We first check that the maximum likelihood algorithm estimates the transition path time correctly under ideal circumstances. We feed the algorithm a photon-by-photon trajectory fulfilling the underlying assumptions of the likelihood function, namely, a model step function (Fig. 4). We generate 100 synthetic photon-by-photon trajectories from the same model step-wise trajectory, and we compare the estimated value of the transition path time from 100 trajectories against the true transition path time. We see that the likelihood method tends to give a transition path time estimate very close to the known value [Fig. 4(d)]. At 500 photons per millisecond, approximating a realistic photon flux in experiment, the maximum of the global log likelihood curve is 44.83 µs, very close to the ideal value of 50 µs. As we predict, increasing the photon flux brings the estimated transition path time closer to its true value. We achieve an even better estimation of the transition path time when the average inter-photon time is an order of magnitude smaller.

FIG. 4.

FIG. 4.

Testing maximum likelihood algorithm on the FRET data generated from a model step trajectory. (a) 50 µs step FRET “trajectory” used for analysis. (b) A single realization of a photon trajectory corresponding to the step in (a). (c) Log-likelihood difference for three-state vs two-state model for step. (d) “True” transition-path time (50 µs) compared with the estimate from maximum likelihood analysis as a function of average photon flux. The gray vertical line shows typical flux used in experiments. Blue data are for step function in (a) and orange data are for a sloped transition path shape (Fig. S7).

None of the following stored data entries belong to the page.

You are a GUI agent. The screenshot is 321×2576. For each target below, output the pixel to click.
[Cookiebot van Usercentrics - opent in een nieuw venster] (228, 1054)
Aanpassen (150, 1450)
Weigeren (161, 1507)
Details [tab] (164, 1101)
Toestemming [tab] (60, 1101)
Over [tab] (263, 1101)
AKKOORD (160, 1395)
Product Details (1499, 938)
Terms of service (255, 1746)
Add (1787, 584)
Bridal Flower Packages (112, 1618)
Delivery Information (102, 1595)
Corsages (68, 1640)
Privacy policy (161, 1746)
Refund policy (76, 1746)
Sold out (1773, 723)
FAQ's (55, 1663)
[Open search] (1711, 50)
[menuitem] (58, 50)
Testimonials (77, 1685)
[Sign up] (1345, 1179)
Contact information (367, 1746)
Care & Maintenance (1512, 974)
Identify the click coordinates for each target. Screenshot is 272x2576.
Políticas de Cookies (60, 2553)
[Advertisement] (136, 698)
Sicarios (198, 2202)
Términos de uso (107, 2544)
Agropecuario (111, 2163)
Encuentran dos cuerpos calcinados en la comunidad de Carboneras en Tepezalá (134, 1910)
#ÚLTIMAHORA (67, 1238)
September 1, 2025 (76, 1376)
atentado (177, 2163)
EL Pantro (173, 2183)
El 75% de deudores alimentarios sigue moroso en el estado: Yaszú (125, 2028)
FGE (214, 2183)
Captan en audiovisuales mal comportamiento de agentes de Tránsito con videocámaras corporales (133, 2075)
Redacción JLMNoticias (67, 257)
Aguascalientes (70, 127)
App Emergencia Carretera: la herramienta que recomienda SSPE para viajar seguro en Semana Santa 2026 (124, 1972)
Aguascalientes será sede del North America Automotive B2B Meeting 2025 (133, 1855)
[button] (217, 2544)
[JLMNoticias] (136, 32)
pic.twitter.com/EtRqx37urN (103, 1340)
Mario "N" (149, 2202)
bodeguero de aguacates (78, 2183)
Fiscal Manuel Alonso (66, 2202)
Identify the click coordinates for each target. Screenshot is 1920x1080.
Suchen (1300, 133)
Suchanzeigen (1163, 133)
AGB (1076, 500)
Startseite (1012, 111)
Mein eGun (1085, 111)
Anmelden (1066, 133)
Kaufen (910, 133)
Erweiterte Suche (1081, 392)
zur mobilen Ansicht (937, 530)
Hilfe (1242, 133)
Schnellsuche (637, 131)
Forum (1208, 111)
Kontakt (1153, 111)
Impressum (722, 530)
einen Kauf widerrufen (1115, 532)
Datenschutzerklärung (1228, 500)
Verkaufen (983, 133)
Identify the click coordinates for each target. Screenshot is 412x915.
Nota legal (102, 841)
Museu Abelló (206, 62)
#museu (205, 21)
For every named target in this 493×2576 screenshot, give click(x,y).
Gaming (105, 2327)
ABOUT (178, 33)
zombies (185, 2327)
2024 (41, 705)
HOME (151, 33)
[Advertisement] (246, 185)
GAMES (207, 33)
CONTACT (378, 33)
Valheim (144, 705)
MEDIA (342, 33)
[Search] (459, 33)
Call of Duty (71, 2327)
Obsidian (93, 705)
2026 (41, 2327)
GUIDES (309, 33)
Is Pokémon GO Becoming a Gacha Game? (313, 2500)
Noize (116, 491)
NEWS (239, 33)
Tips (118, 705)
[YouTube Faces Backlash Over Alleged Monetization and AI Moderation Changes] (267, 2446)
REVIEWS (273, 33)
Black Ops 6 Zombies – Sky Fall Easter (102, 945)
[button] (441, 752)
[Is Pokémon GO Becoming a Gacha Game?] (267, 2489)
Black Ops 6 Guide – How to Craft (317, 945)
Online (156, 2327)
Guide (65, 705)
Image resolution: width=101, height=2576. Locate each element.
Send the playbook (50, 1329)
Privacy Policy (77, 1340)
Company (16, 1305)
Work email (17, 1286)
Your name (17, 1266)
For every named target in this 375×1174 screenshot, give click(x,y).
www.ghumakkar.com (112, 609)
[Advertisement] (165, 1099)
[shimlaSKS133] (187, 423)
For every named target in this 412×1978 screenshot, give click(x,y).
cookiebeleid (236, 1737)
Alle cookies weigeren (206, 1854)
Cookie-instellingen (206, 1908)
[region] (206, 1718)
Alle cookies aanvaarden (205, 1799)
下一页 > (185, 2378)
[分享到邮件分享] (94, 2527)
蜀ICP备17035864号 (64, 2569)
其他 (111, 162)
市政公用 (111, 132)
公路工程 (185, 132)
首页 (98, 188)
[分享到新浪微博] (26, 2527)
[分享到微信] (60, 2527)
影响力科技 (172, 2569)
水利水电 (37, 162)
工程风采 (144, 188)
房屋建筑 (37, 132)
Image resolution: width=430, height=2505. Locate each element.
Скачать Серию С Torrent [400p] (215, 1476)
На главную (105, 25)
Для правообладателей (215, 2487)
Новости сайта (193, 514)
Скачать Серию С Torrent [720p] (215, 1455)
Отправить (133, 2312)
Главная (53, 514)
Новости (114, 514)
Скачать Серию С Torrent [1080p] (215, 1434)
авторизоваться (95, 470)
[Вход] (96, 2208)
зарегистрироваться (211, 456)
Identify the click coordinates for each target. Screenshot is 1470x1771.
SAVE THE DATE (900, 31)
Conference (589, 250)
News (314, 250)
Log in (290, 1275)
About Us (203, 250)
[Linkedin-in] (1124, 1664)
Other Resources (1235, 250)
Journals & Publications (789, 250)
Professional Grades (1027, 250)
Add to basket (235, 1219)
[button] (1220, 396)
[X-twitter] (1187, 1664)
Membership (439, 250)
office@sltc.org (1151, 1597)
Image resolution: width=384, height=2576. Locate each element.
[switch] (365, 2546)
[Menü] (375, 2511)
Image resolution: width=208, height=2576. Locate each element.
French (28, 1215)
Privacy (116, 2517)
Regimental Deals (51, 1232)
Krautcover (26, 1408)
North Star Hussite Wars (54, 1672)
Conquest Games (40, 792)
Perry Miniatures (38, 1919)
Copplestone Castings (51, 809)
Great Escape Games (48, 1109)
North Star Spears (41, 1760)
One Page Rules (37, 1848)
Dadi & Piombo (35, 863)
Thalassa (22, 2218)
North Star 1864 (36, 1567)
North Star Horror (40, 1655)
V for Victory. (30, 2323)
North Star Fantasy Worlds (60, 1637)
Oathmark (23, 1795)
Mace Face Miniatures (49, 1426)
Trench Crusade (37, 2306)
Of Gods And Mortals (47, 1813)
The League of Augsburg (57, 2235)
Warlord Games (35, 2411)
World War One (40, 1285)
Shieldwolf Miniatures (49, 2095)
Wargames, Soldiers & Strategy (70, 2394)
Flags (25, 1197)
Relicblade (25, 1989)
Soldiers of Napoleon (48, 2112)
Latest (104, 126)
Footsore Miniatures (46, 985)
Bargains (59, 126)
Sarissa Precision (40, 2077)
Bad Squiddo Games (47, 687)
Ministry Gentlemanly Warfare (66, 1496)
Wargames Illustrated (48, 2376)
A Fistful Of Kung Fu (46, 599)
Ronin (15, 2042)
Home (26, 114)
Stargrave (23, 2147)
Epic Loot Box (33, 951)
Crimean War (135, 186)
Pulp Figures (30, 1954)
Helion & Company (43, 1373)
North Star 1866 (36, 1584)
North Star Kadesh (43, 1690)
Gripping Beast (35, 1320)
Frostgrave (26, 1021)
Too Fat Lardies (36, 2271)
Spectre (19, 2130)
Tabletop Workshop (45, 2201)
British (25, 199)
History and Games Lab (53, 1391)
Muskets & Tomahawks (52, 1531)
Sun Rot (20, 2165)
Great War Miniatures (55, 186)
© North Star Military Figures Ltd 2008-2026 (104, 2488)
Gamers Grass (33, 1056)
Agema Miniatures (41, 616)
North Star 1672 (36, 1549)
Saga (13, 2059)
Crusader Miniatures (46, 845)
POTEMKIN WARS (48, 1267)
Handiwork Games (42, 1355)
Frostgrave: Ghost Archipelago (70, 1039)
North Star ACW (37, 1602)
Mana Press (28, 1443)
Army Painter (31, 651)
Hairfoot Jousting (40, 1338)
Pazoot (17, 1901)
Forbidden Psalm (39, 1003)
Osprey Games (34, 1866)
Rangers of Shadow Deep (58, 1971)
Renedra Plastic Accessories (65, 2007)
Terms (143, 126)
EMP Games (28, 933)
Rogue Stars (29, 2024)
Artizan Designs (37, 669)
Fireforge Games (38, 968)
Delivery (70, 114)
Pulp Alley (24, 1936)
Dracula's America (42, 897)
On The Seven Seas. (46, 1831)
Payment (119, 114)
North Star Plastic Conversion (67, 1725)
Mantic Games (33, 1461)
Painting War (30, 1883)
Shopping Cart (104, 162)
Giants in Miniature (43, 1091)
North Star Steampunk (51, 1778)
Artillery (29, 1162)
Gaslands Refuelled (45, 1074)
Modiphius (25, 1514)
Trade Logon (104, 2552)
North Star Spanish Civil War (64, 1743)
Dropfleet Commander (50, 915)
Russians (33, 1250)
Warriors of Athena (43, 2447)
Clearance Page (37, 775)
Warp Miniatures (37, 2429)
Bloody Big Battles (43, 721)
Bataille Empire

Since the maximum likelihood algorithm gives accurate estimates for step-like transition paths, we next ask whether the quality of E as a reaction coordinate may be at fault. To test this, we consider how well the likelihood method estimates the transition path time even when the original dynamics on E is one-dimensional so that no projection is required. We run Brownian dynamics simulations to derive transition paths for a particle crossing a one-dimensional bistable potential with two-fold symmetry (Fig. S8). After generating photon-by-photon trajectories, setting the one-dimensional reaction coordinate as E, we calculate the average transition path time to be 26.37 µs for a barrier height of 14 kJ/mol, much shorter than the actual value of 64.47 µs. Thus, even when E is a perfect reaction coordinate, the barrier crossing times are still underestimated.

An alternative reason for the underestimate may be that the assumed step-like form for the efficiency as the barrier is crossed is not a good approximation of the true trajectory E(t). The average “shape” of the transition path, that is, the average trajectory E(t), is shown in Fig. S8A, and is still some way from the stepwise trajectory assumed by the likelihood method. Since E was by construction the only coordinate in this test, it appears that deviation of the transition-path shape from an ideal step-like shape appears to be the most likely reason for underestimation of the transition-path time.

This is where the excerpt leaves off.